__DATASET EXTRACT__.
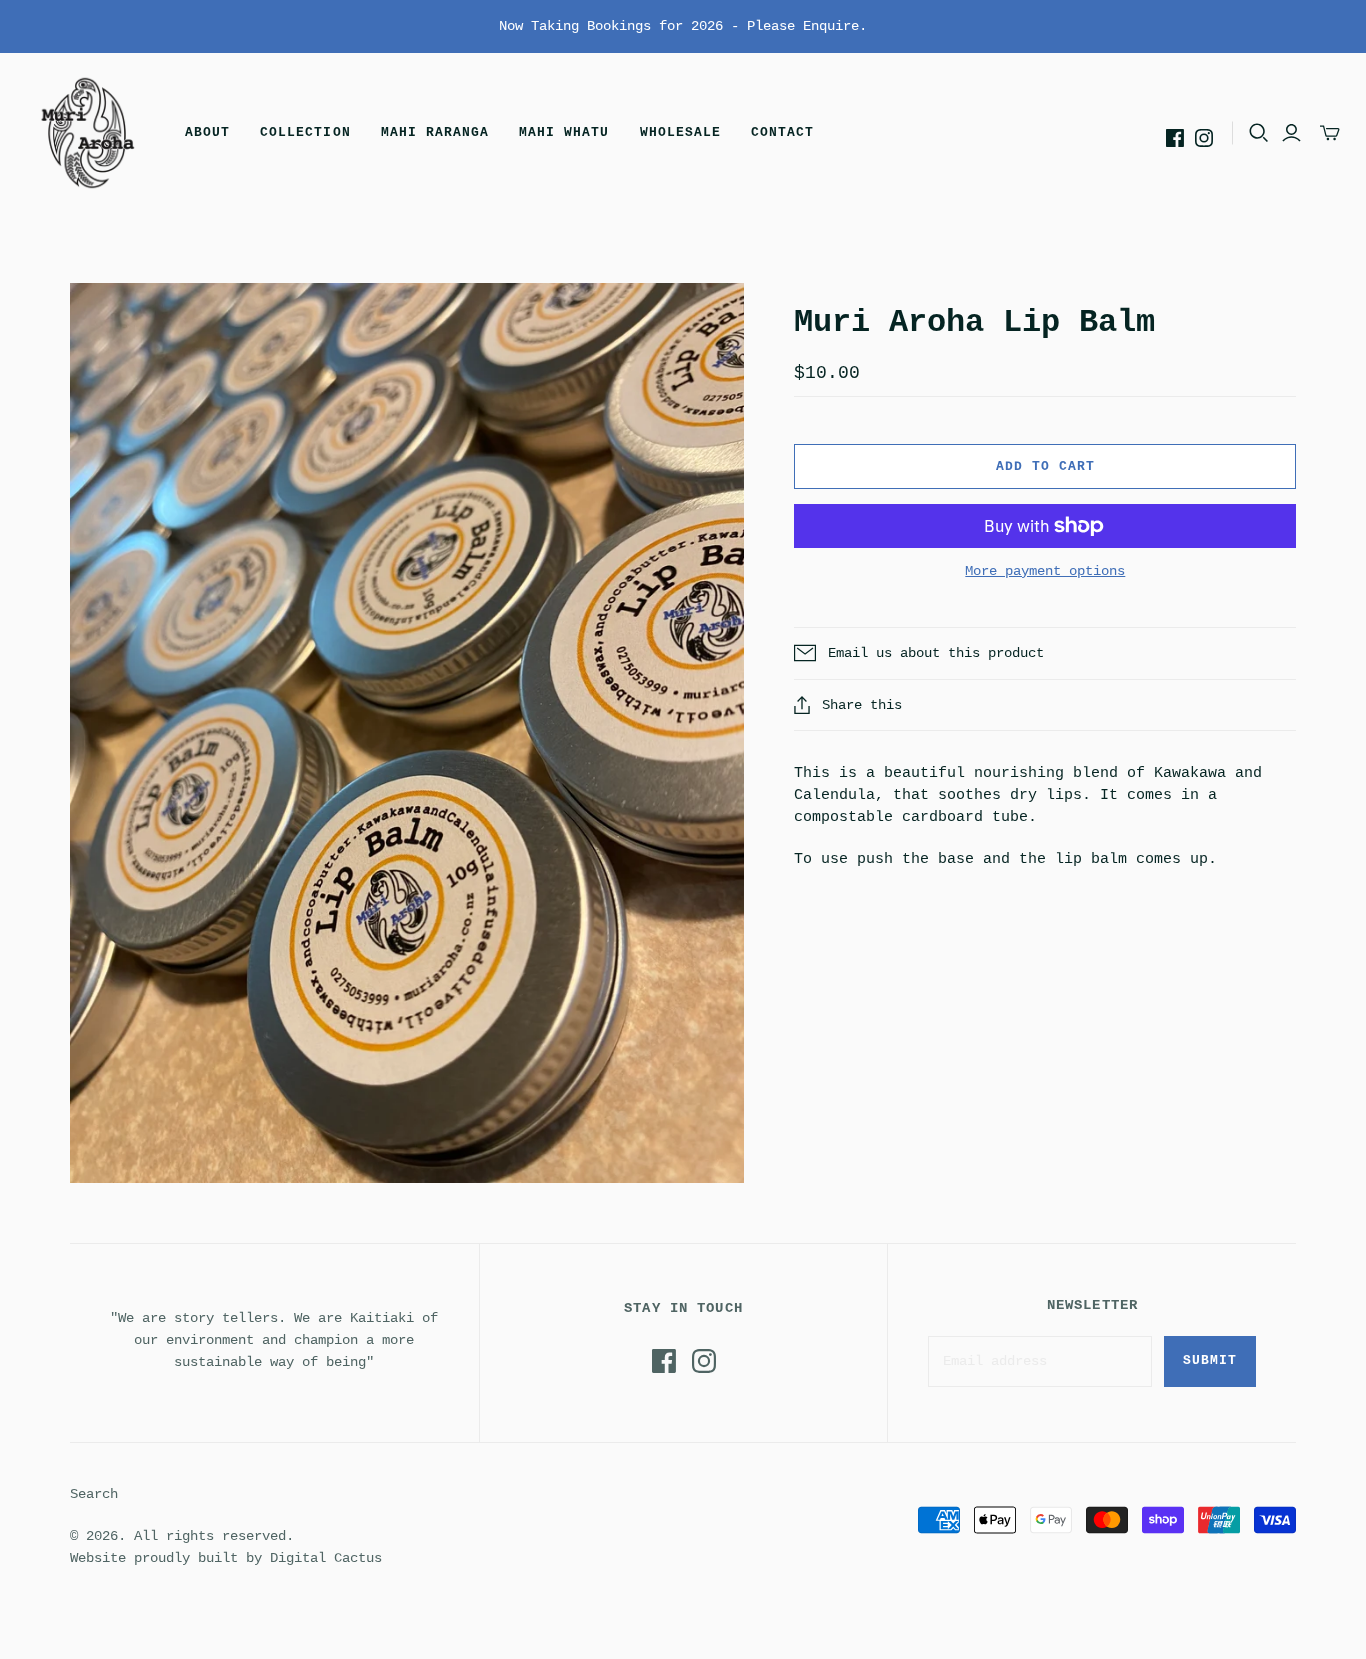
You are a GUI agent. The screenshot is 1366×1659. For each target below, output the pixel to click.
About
--
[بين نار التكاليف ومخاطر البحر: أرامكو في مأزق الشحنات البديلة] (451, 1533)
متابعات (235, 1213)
==
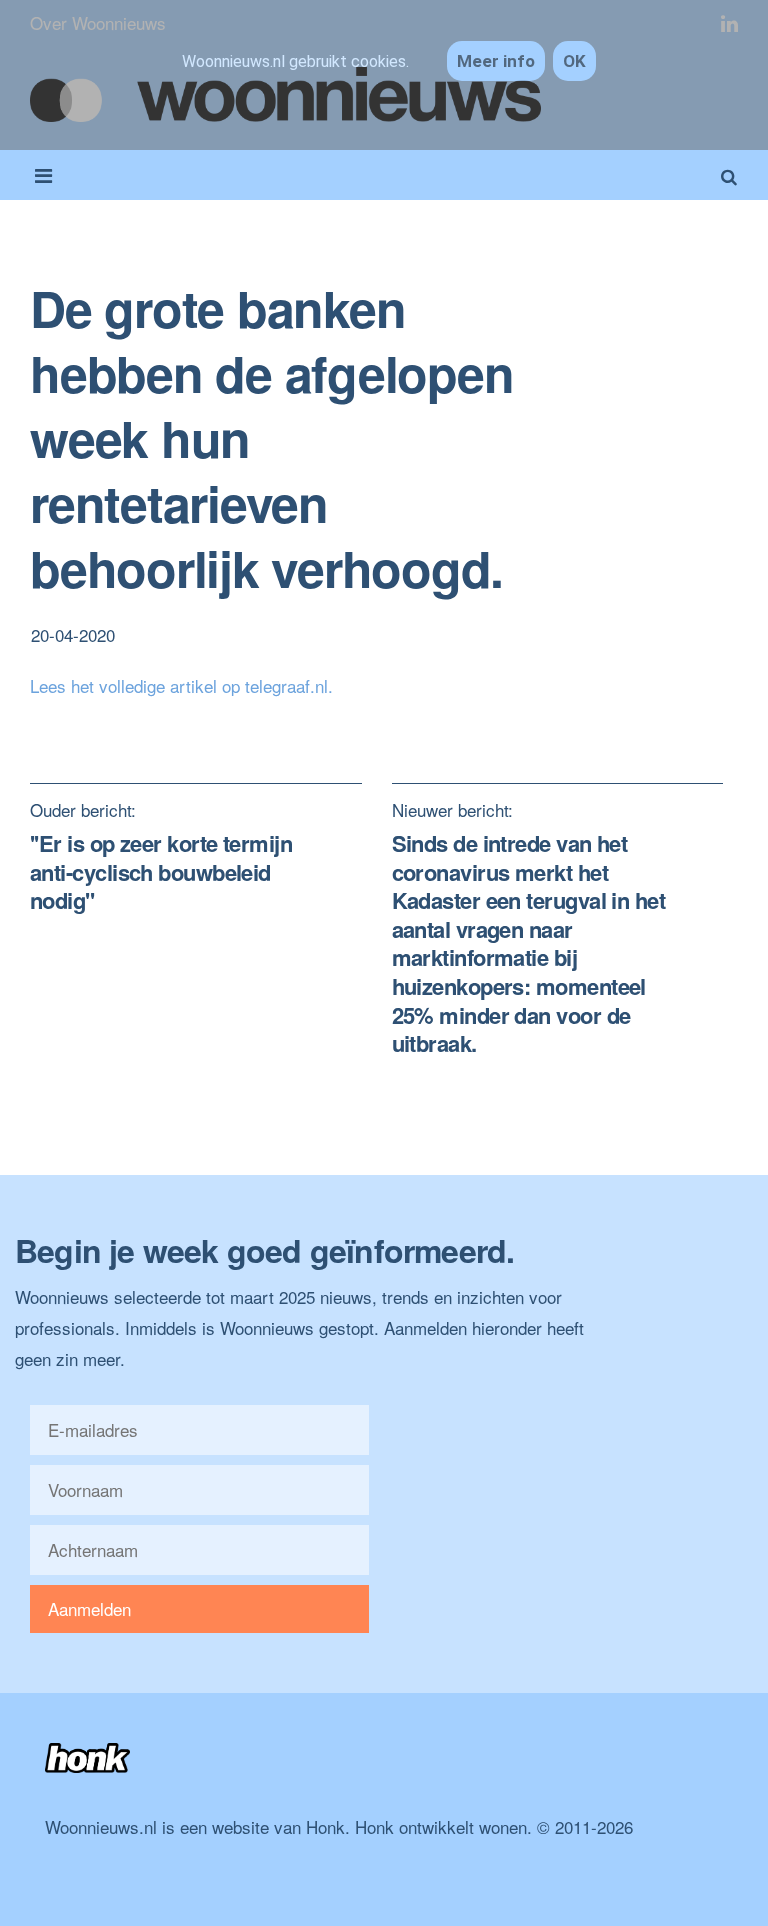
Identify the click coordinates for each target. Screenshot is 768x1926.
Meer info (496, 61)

__ABOUT THIS TASK__.
Which lines above hold the string "click"? Copy each of them.

__YOUR RESPONSE__.
You are a GUI agent. The screenshot is 1366×1659. For each target below, output the pixel to click.
Identify the click coordinates for each target. Screenshot is 768x1926.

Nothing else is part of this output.